6. Design Guidelines and Parameter Selection

Design of pseudo mass-spring-damper systems proceeds by specifying target performance, then mapping specifications to structural and pseudo-parameter choices.

• Inertia-Amplification (IA):
  • Choose target resonance $f_0$ and “base” mass $M$.
  • Set auxiliary mass $m$ and geometric IA factor $\alpha=1/\sin^2\theta_0$.
  • Compute stiffness $k = (2\pi f_0)^2(M+m/\sin^2\theta_0)$.
  • Linearized damping $$c_0 = \frac{m}{2L}\frac{\cos^2\theta_0}{\sin^4\theta_0}$$; amplitude-dependent $c_{\rm eff}(A)=\frac{8 c_0 \omega_0 A}{\pi}$.
  • Keep strain-parameter $\epsilon=A/(2L) \lesssim 0.05$ for linear approximation fidelity [$2106.02576$].
• Sea-State Model:
  • Parameters $M(\eta)$ and $C(\eta)$ are estimated recursively, enabling model adaptation to real-time operational conditions, without fixed transfer functions [$2511.21997$].
• KDamper:
  • Select low mass ratio $\mu = m_p/m \sim 0.01$–$0.05$.
  • Negative stiffness ratio $\kappa = |k_n|/k_s$ tuned close to static stability threshold $\kappa_{\max}(\mu)$.
  • Dashpot $c_p$ is computed from “equal-peak” criterion analogous to TMD optimization [$1705.05622$].

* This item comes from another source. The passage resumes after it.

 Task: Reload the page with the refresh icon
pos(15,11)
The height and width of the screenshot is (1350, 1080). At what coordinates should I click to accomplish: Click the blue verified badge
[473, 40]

7. Applications and Performance Boundaries

Pseudo mass-spring-damper models support a diverse range of applications:

• Metamaterial and phononic unit cells: Apparent dynamic mass and tunable bandgaps at low frequency via IA mechanisms [$2106.02576$].
• Onboard sea state measurement: Real-time estimation with limited sensor information and no a priori vessel transfer functions [$2511.21997$].
• Ultra-low-frequency vibration isolation: KDamper implementations achieving broadband isolation with minimal auxiliary mass and negative-stiffness elements [$1705.05622$].

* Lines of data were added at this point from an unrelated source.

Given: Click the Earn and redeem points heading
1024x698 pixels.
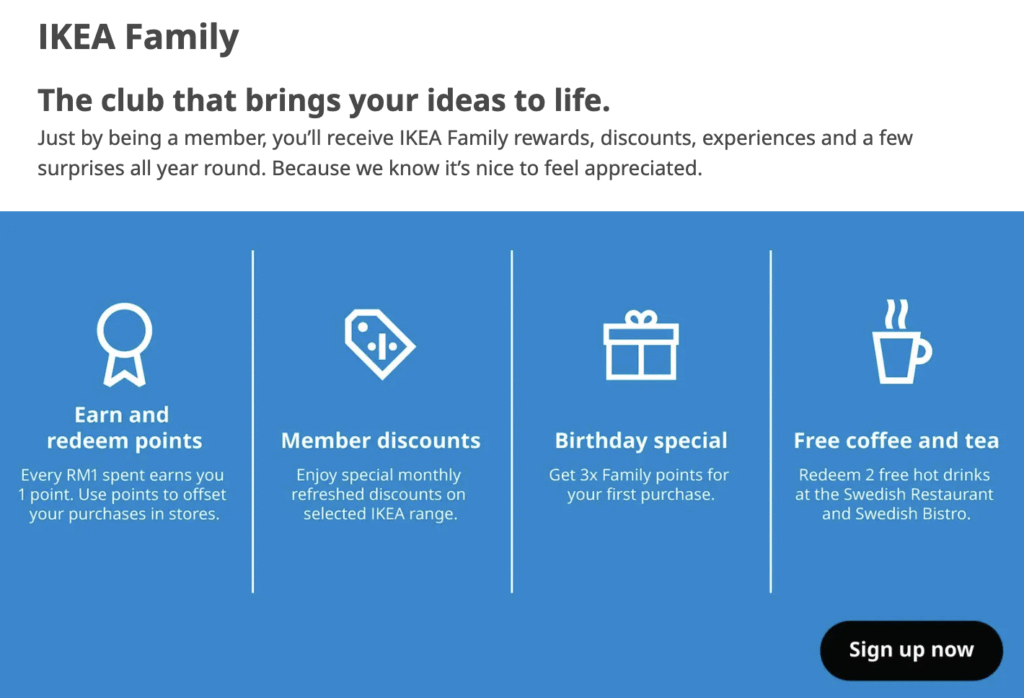Looking at the screenshot, I should [124, 428].
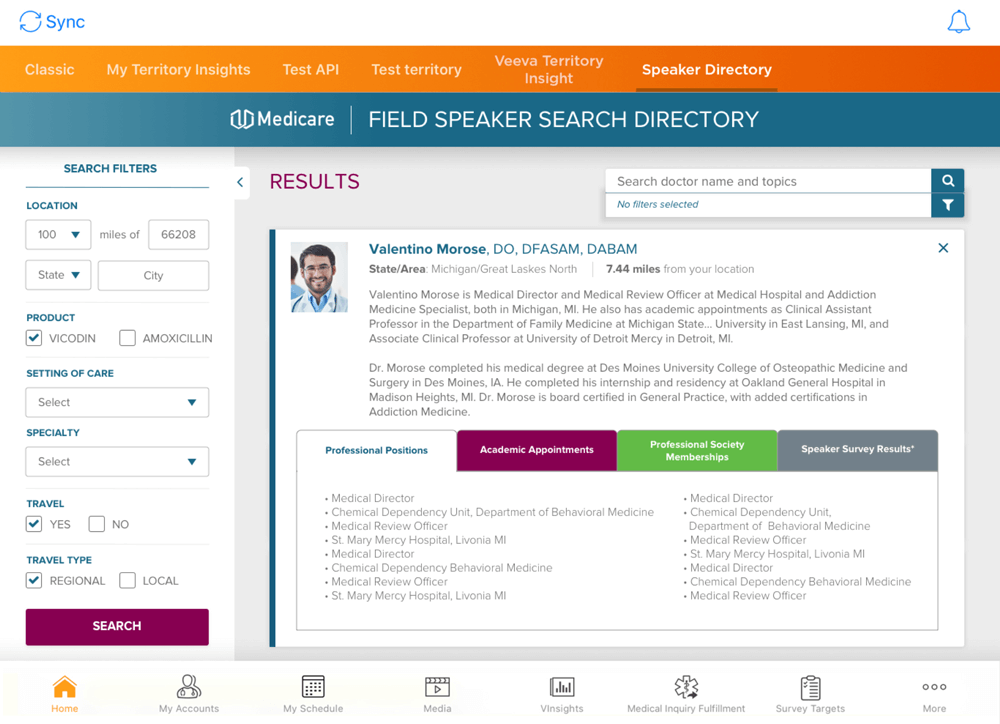
Task: Click the Sync icon at top left
Action: (29, 21)
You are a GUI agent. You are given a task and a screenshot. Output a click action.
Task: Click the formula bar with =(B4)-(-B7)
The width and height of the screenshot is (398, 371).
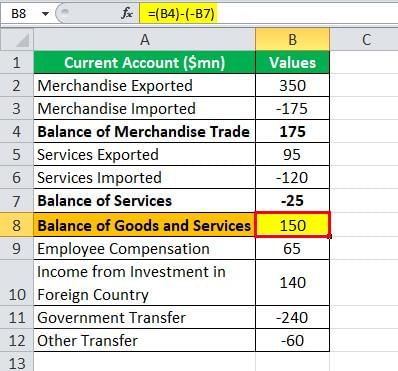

Limitations include stability concerns for negative-stiffness elements (critical $\kappa$), model validity for large amplitudes or non-linearity, and the restriction of sea-state estimation to heave/pitch with unidirectional long-crested waves. In all cases, experimental and simulation results converge closely with theory, supporting wide adoption of the pseudo mass-spring-damper modeling framework.